▶ _ASSIGNMENT_:
Reading the records below, find how many lines include the word "label" and give that number alone.

━━ THE INPUT ━━

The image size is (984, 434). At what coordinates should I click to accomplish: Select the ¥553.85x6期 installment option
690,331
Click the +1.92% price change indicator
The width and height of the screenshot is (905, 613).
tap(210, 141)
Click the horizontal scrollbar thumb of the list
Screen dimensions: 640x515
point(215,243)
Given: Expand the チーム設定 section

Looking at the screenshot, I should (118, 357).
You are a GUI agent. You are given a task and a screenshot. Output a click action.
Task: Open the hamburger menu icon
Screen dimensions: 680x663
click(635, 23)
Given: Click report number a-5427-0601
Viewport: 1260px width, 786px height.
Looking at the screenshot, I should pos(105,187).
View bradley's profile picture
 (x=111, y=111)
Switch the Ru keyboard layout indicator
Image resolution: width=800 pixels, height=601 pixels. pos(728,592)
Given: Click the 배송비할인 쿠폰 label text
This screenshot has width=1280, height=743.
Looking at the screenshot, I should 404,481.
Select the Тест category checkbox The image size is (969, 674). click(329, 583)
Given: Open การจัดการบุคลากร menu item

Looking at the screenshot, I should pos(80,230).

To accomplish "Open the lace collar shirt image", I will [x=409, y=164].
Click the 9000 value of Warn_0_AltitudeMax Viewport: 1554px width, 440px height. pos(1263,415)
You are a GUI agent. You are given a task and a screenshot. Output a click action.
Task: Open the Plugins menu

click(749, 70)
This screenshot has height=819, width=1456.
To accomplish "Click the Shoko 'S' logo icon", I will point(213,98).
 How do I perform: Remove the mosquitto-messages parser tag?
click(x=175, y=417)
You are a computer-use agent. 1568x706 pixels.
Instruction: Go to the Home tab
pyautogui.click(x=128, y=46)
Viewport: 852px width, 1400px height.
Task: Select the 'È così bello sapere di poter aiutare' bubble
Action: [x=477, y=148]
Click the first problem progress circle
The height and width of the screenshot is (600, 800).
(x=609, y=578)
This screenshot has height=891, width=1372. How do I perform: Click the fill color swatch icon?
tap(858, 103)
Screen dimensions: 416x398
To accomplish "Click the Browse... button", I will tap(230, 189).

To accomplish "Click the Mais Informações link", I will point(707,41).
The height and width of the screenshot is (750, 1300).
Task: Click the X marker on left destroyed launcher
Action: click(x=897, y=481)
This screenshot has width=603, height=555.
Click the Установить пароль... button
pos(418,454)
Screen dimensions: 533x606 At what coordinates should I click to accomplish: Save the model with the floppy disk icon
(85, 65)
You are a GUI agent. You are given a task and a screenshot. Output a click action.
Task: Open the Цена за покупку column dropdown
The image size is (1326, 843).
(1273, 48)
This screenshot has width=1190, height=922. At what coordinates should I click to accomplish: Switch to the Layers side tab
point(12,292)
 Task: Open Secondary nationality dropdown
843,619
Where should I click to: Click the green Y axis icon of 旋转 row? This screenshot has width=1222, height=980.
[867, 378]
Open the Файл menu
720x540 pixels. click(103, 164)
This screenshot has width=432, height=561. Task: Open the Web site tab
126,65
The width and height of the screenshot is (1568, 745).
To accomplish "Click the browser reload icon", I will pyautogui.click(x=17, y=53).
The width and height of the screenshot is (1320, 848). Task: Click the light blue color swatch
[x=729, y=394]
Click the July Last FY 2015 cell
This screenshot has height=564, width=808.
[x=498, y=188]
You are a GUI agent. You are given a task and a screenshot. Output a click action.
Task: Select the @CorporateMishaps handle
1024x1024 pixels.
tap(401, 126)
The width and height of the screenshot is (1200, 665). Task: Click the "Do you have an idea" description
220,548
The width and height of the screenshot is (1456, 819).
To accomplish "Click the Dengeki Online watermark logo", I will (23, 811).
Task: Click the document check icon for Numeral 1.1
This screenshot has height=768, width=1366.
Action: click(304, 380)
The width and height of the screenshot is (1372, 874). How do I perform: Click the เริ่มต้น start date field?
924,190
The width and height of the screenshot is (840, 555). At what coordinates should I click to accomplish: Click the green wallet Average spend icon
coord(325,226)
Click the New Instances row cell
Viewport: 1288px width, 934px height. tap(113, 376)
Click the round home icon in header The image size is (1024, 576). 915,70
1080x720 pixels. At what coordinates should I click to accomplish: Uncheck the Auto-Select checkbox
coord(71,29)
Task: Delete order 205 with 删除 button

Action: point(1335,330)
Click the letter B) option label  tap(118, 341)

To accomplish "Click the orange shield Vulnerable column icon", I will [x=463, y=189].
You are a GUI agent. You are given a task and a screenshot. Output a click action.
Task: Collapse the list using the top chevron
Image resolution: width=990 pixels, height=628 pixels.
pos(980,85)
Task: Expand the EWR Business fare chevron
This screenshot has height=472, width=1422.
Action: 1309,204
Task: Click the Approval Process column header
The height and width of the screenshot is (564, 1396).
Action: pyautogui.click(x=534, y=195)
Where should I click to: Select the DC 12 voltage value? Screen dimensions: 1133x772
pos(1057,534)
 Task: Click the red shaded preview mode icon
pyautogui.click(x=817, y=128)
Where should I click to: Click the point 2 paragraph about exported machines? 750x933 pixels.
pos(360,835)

━━━

▶ _WRITTEN ANSWER_:
2